━━ Input records ━━

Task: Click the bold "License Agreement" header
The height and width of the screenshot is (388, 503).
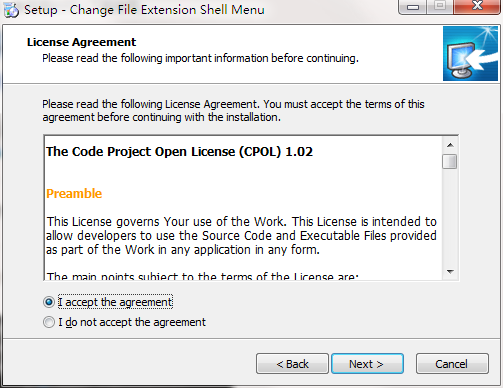Action: (x=81, y=42)
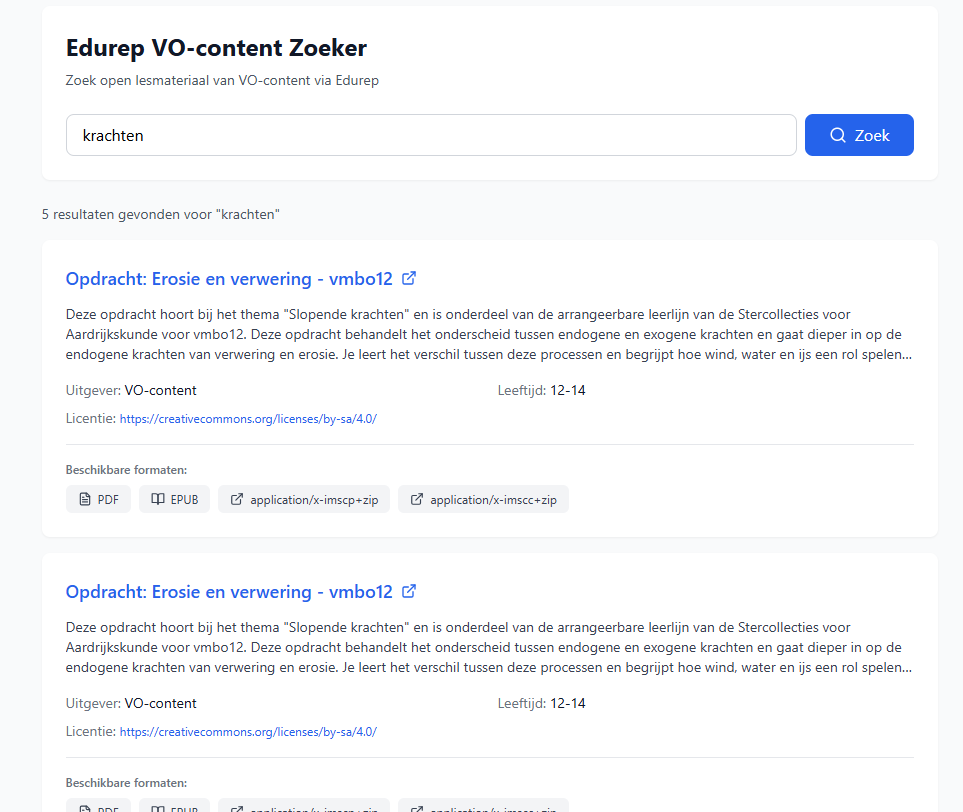Image resolution: width=963 pixels, height=812 pixels.
Task: Click external icon on first x-imscp+zip chip
Action: click(x=236, y=499)
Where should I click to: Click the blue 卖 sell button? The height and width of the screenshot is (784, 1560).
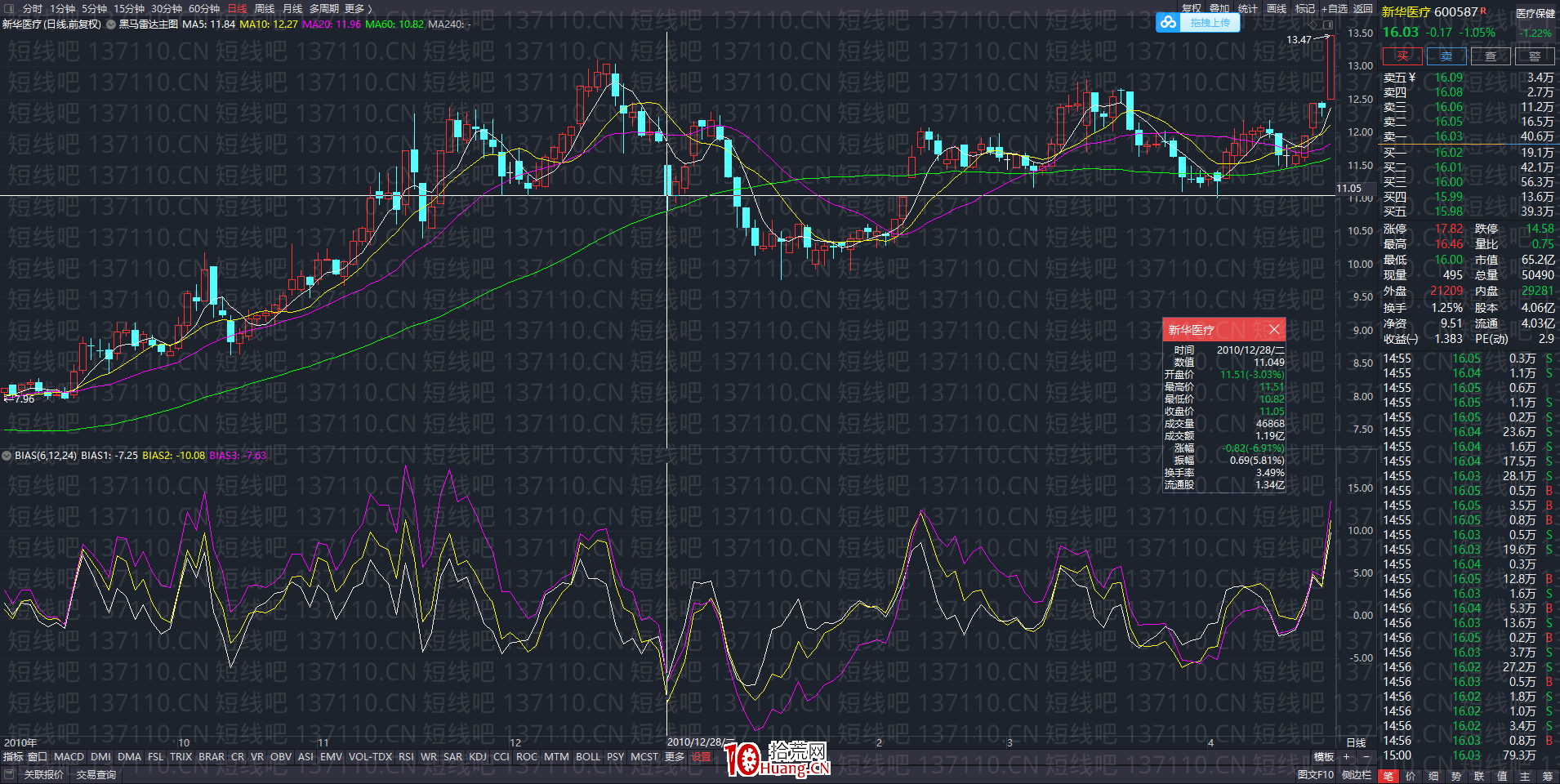click(1446, 56)
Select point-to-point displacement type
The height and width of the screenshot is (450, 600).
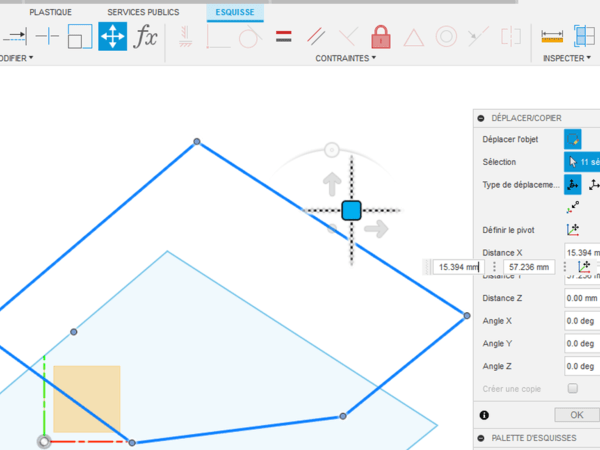tap(573, 207)
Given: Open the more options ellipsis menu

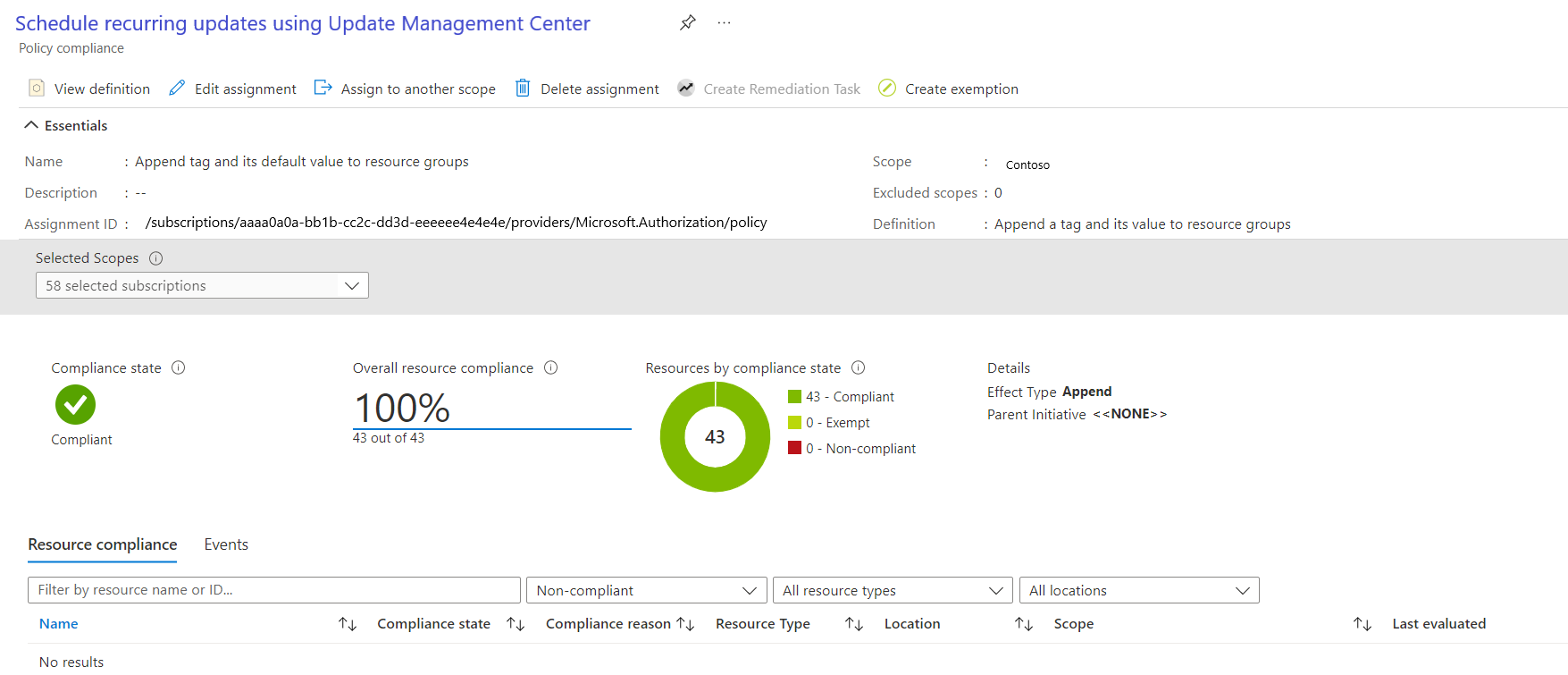Looking at the screenshot, I should point(724,22).
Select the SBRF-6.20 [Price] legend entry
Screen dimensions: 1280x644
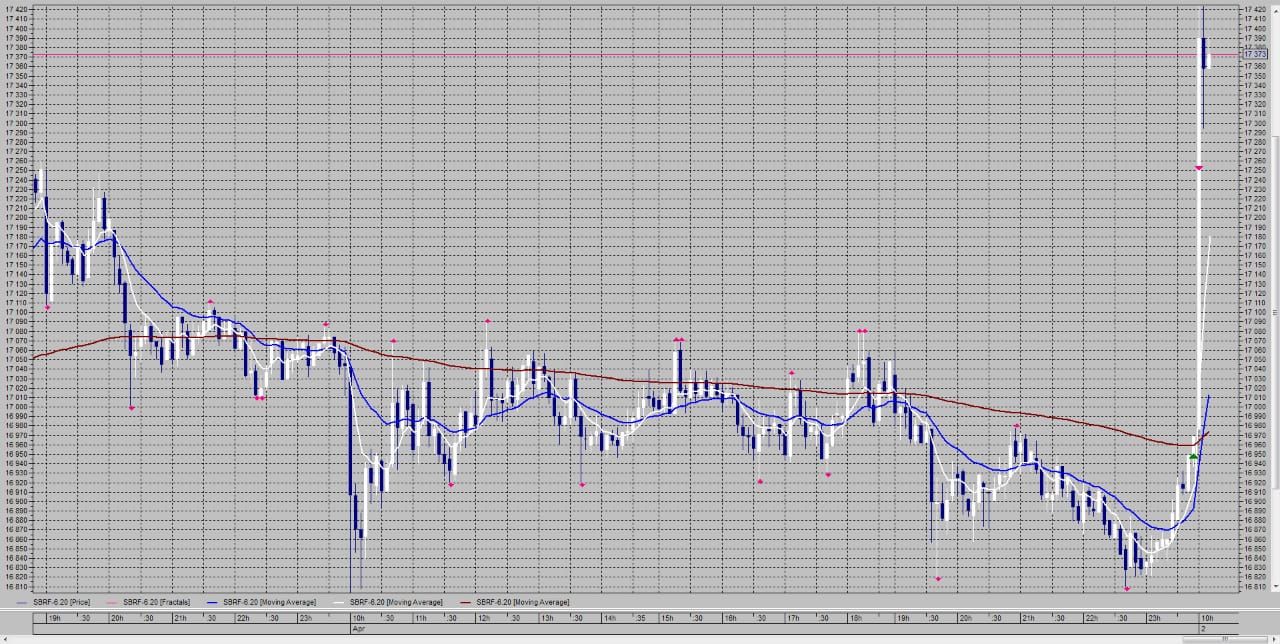click(61, 602)
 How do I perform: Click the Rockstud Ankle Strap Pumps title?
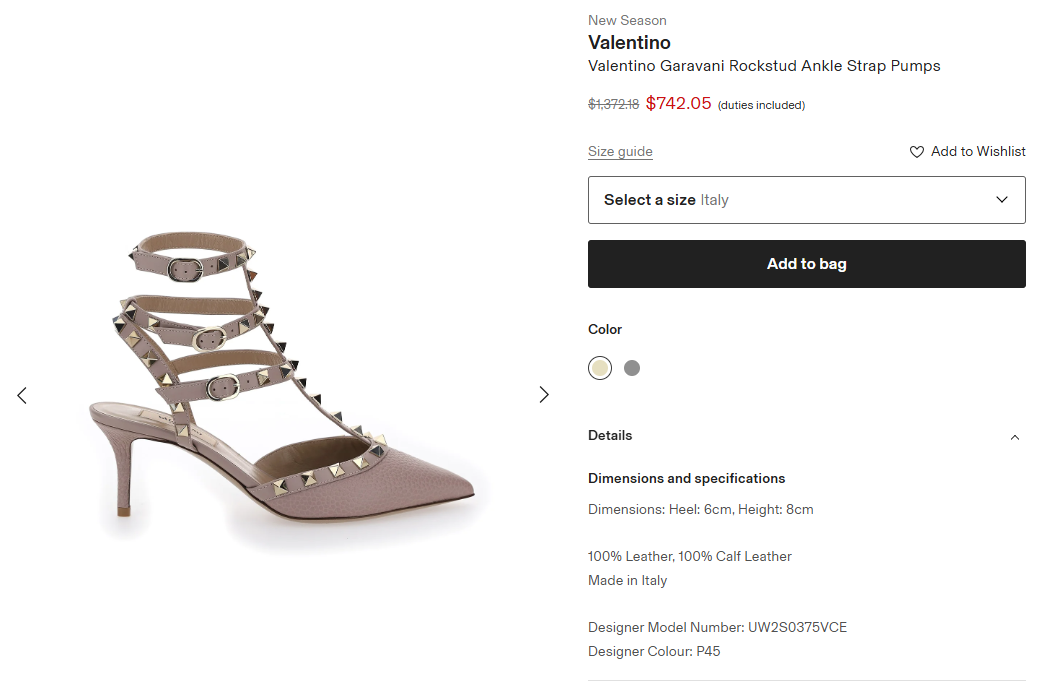tap(764, 66)
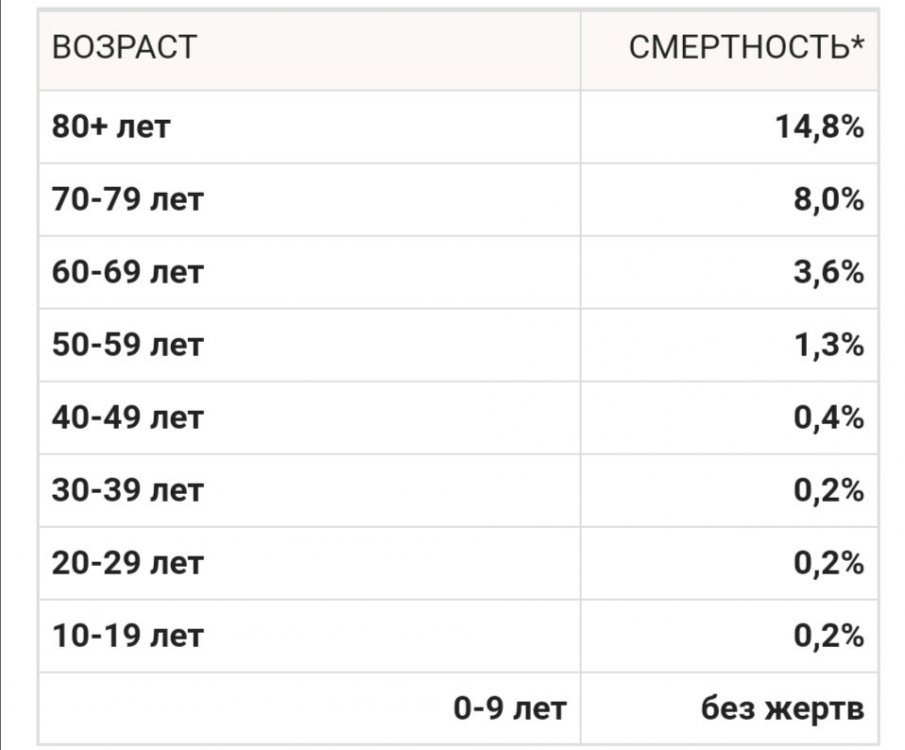Screen dimensions: 905x750
Task: Select the 40-49 лет row label
Action: click(x=128, y=417)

━━━

= Work task =
Repeat all the material exactly, but keep pictures out of the copy.

= Solution =
Task: Click the bold "License Agreement" header
The height and width of the screenshot is (388, 503).
Action: (x=81, y=42)
Image resolution: width=963 pixels, height=812 pixels.
Task: Click external icon on first x-imscp+zip chip
Action: click(x=236, y=499)
Where should I click to: Click the blue 卖 sell button? The height and width of the screenshot is (784, 1560).
click(1446, 56)
Select point-to-point displacement type
The height and width of the screenshot is (450, 600).
tap(573, 207)
Given: Open the more options ellipsis menu

Looking at the screenshot, I should point(724,22).
Select the SBRF-6.20 [Price] legend entry
Screen dimensions: 1280x644
click(61, 602)
 How do I perform: Click the Rockstud Ankle Strap Pumps title?
tap(764, 66)
Screen dimensions: 905x750
Task: Select the 40-49 лет row label
Action: click(x=128, y=417)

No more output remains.